→ What you will do
Please output exactly the lines from the one containing "You are a GUI" through the end of the records below, leaving out any pictures.

→ Information given
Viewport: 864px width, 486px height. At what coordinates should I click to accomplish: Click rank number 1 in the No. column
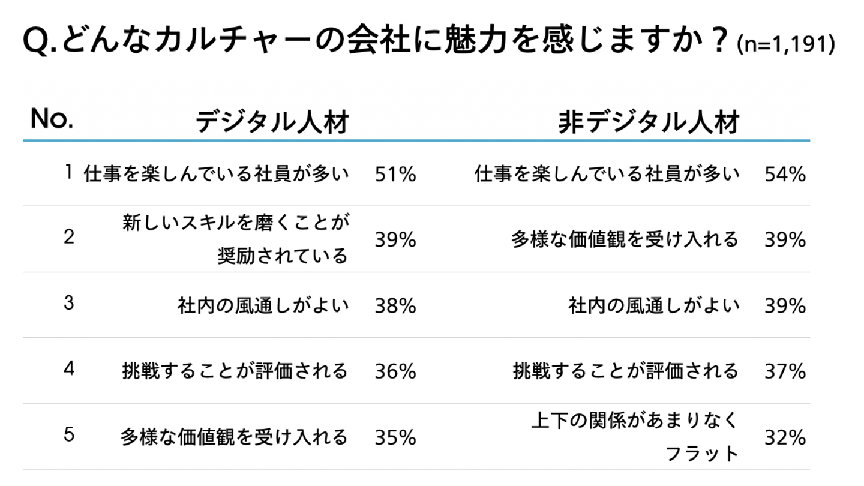69,173
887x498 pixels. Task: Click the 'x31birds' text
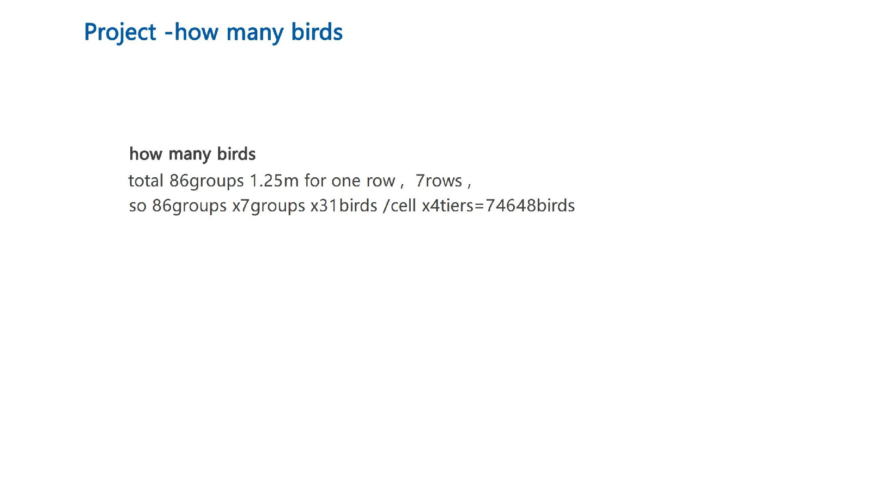(344, 206)
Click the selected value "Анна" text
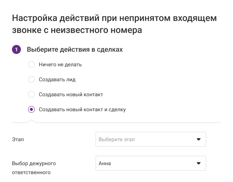 pos(105,163)
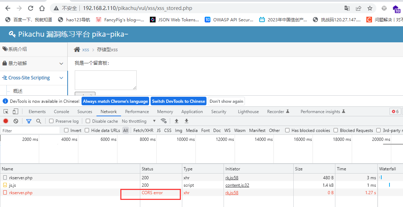
Task: Expand the 暴力破解 sidebar section
Action: tap(33, 63)
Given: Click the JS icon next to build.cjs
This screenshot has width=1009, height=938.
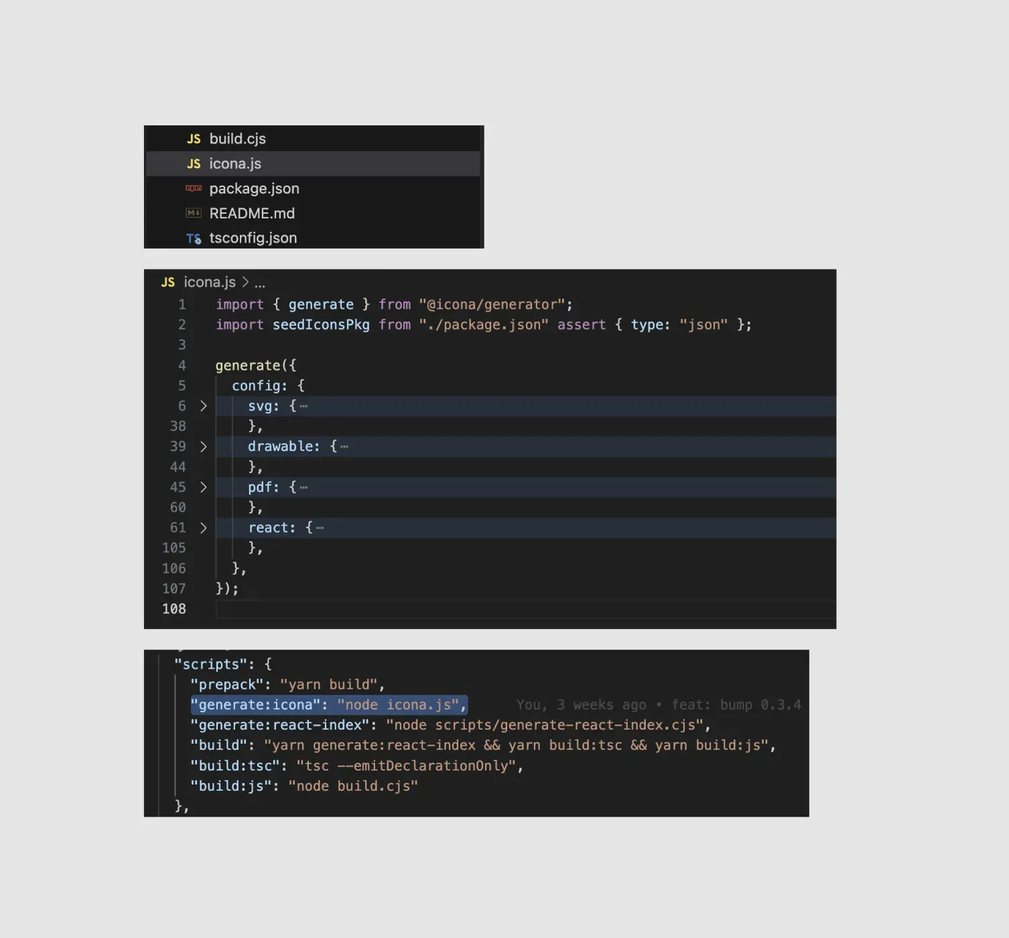Looking at the screenshot, I should pos(194,139).
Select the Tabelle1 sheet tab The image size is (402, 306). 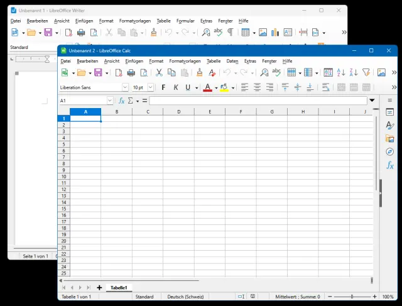(119, 287)
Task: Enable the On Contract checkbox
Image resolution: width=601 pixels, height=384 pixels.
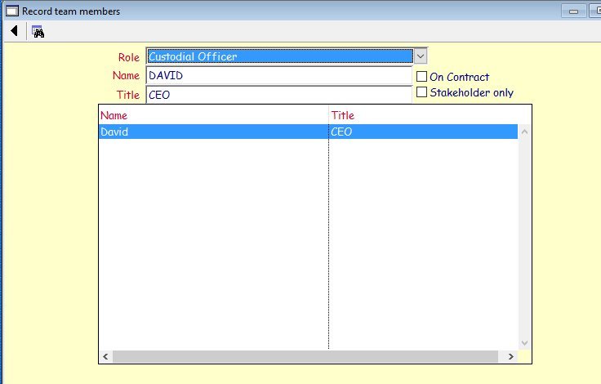Action: click(x=422, y=77)
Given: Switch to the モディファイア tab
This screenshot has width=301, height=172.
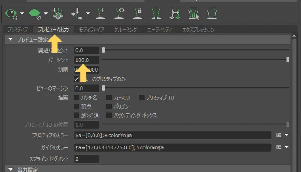Looking at the screenshot, I should (x=92, y=30).
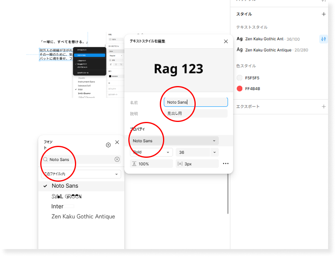Click the 見出し用 description field
The width and height of the screenshot is (336, 257).
[196, 114]
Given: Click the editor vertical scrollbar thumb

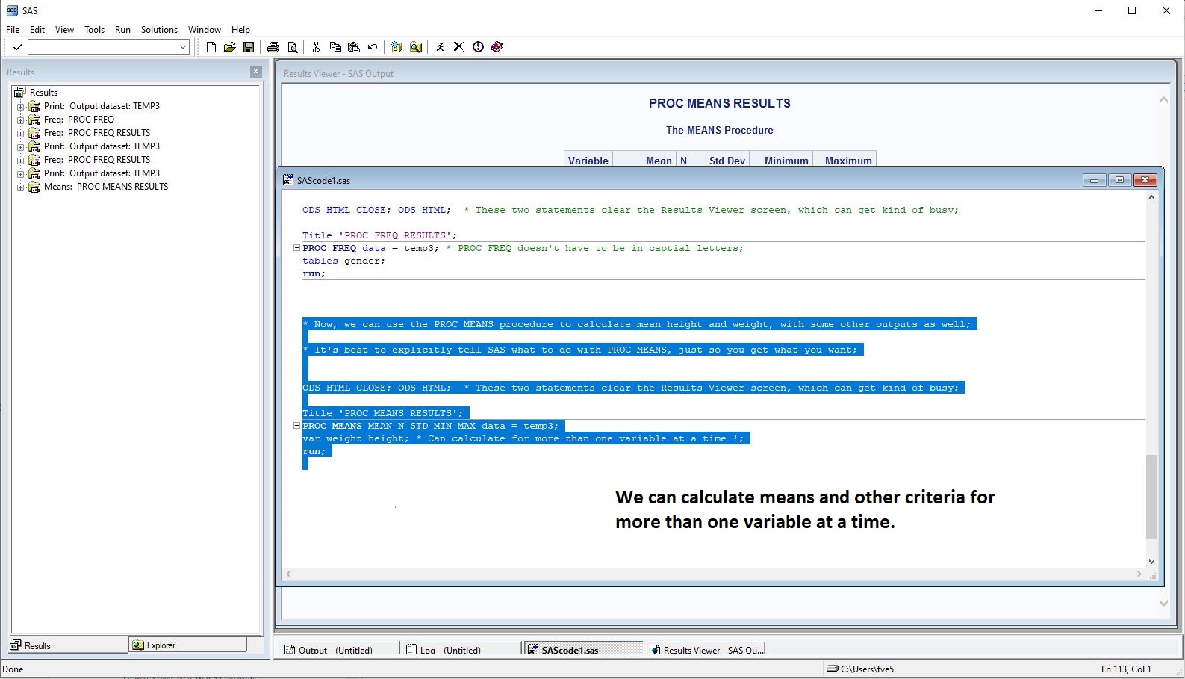Looking at the screenshot, I should coord(1151,496).
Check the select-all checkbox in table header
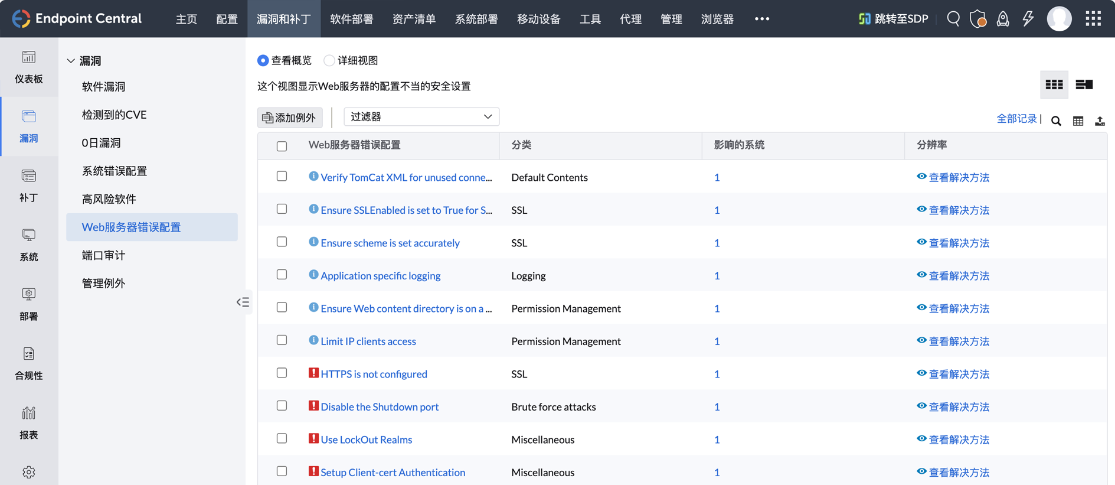This screenshot has height=485, width=1115. 282,146
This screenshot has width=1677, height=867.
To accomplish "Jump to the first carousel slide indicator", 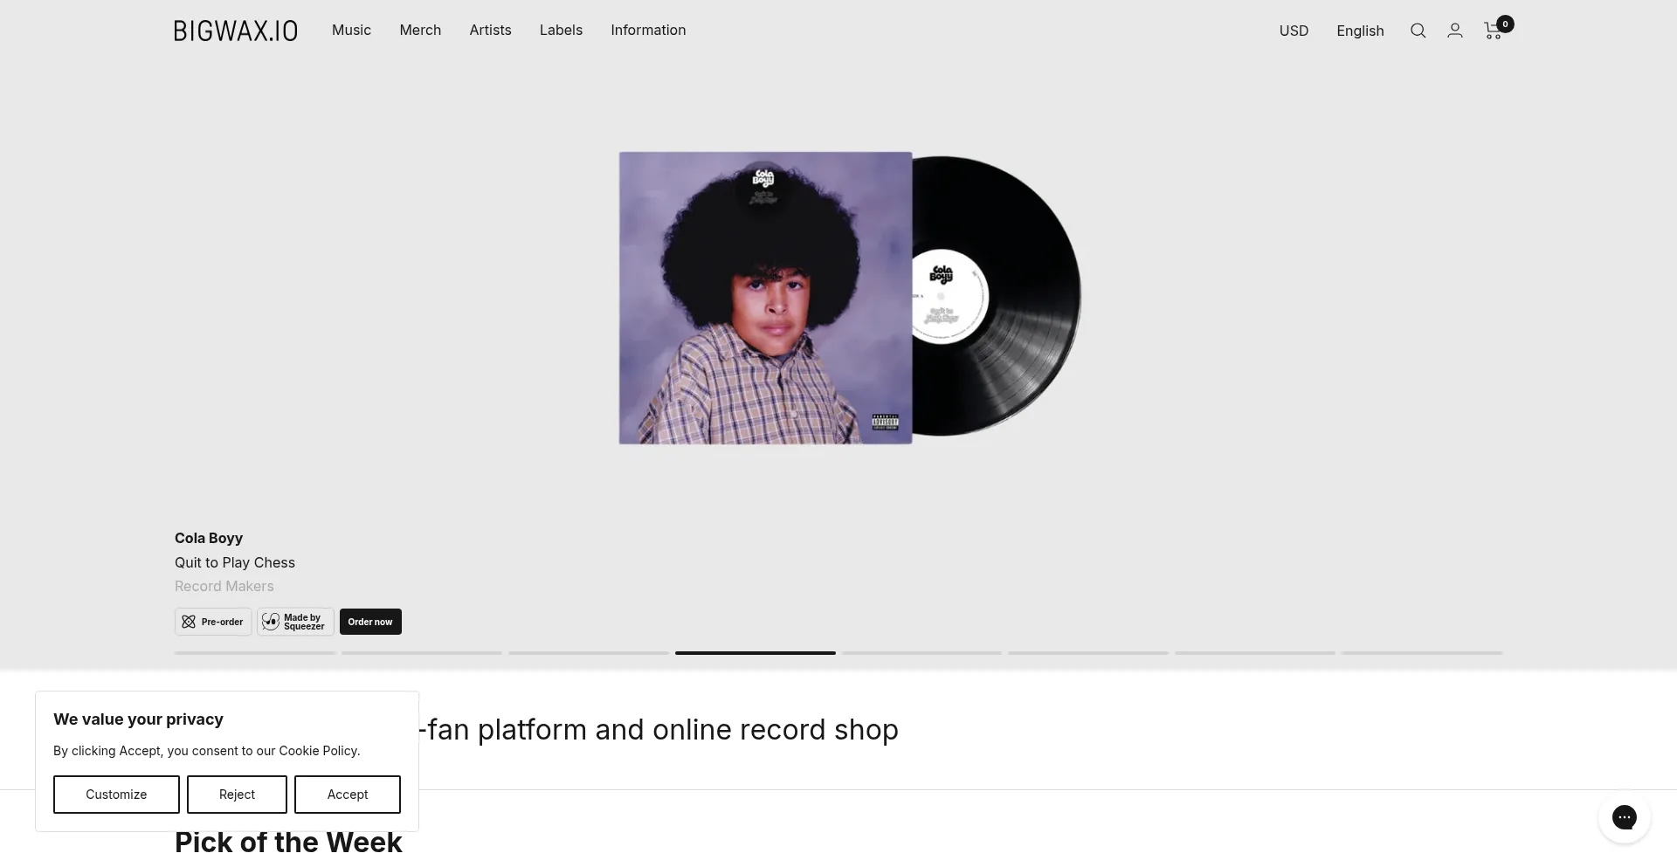I will tap(255, 653).
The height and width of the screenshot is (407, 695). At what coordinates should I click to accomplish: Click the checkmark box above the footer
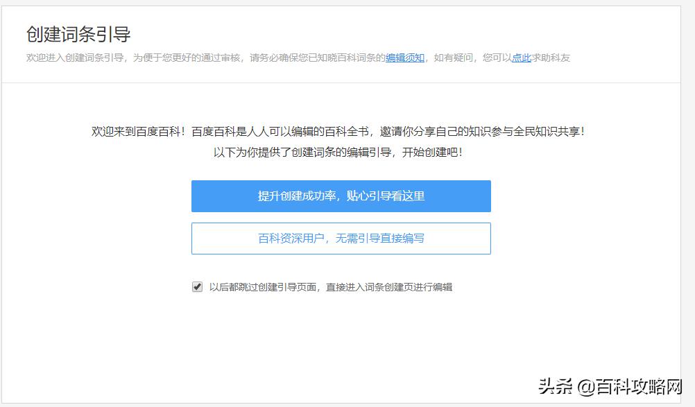click(x=198, y=286)
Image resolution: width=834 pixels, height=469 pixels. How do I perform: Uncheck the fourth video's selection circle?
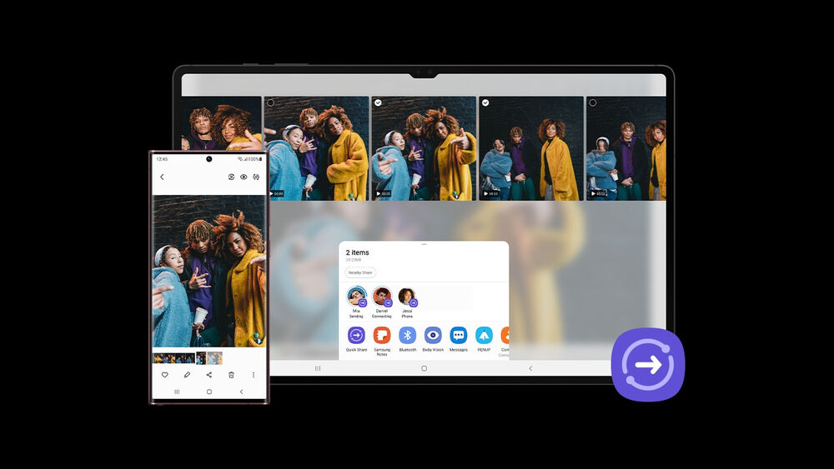pyautogui.click(x=485, y=102)
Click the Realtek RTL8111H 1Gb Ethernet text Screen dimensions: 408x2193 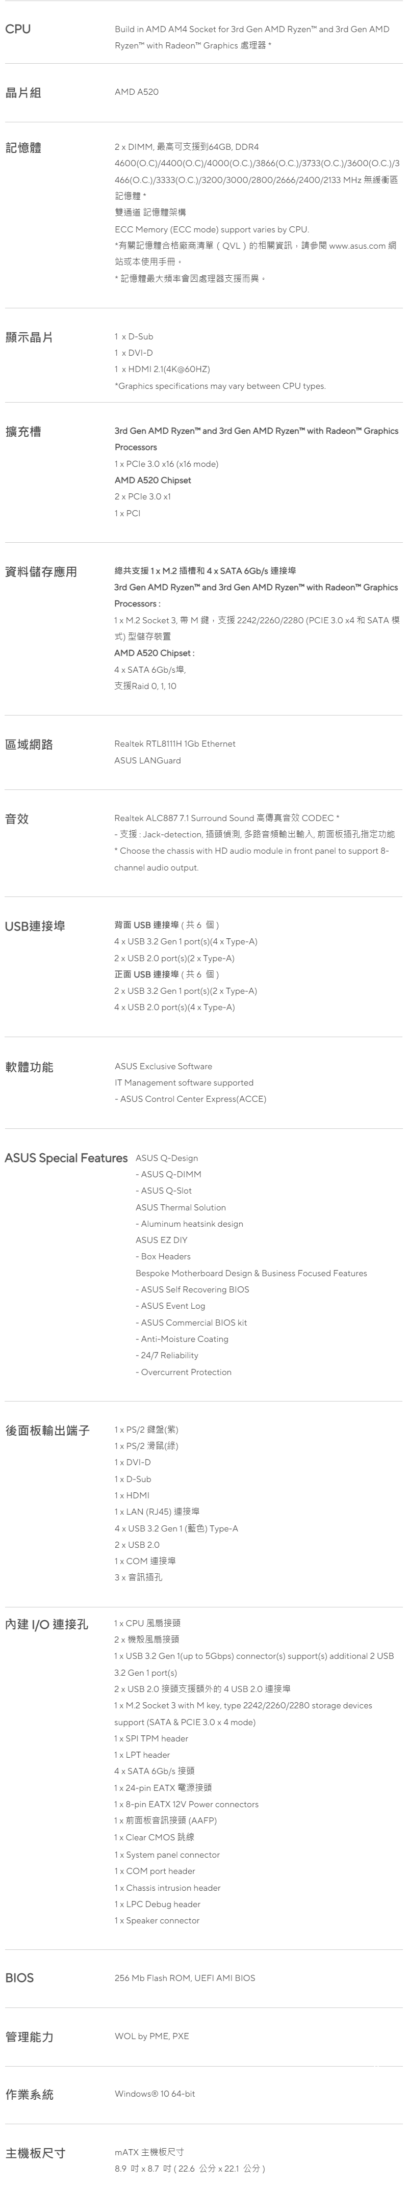click(x=175, y=744)
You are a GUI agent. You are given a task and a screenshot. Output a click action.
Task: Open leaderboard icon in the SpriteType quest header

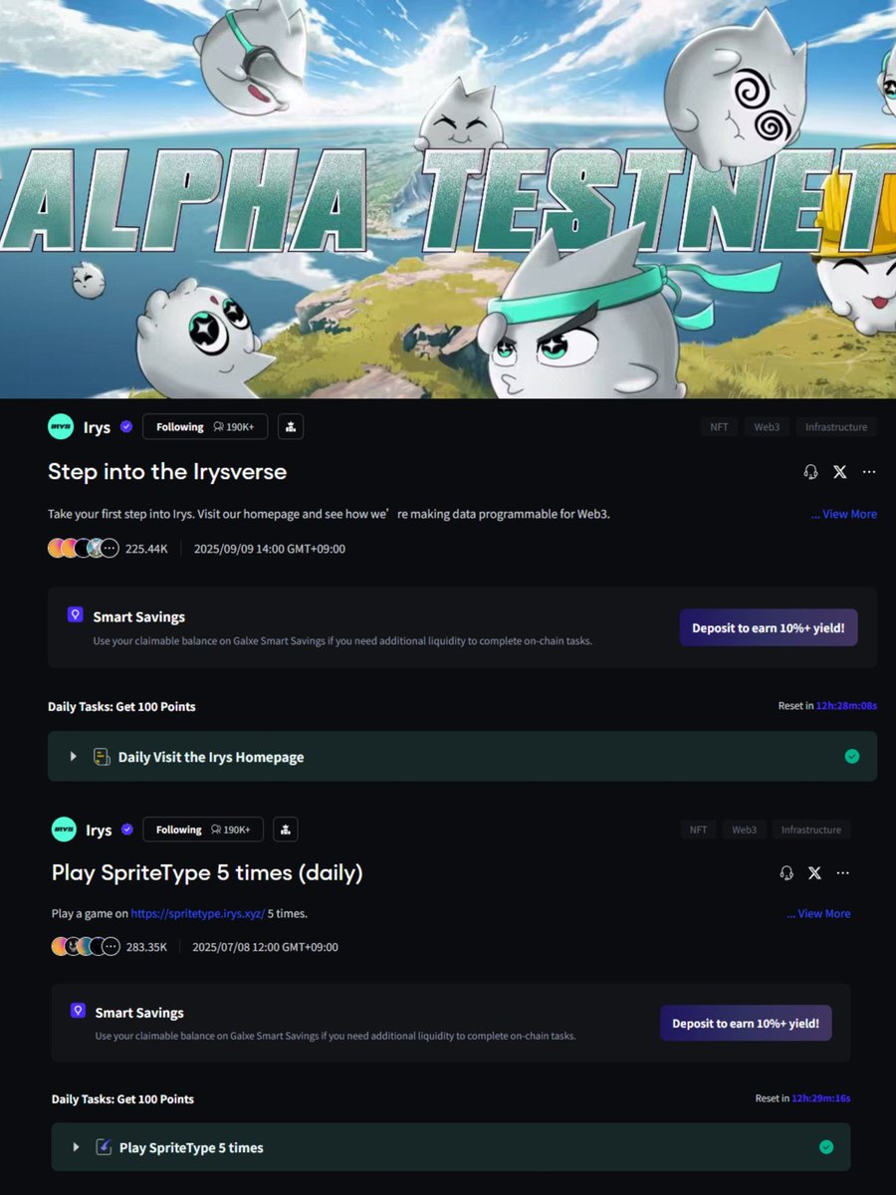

→ Answer box
You are a GUI agent. You are given a task and a screenshot. Output a click action.
Task: Open leaderboard icon in the SpriteType quest header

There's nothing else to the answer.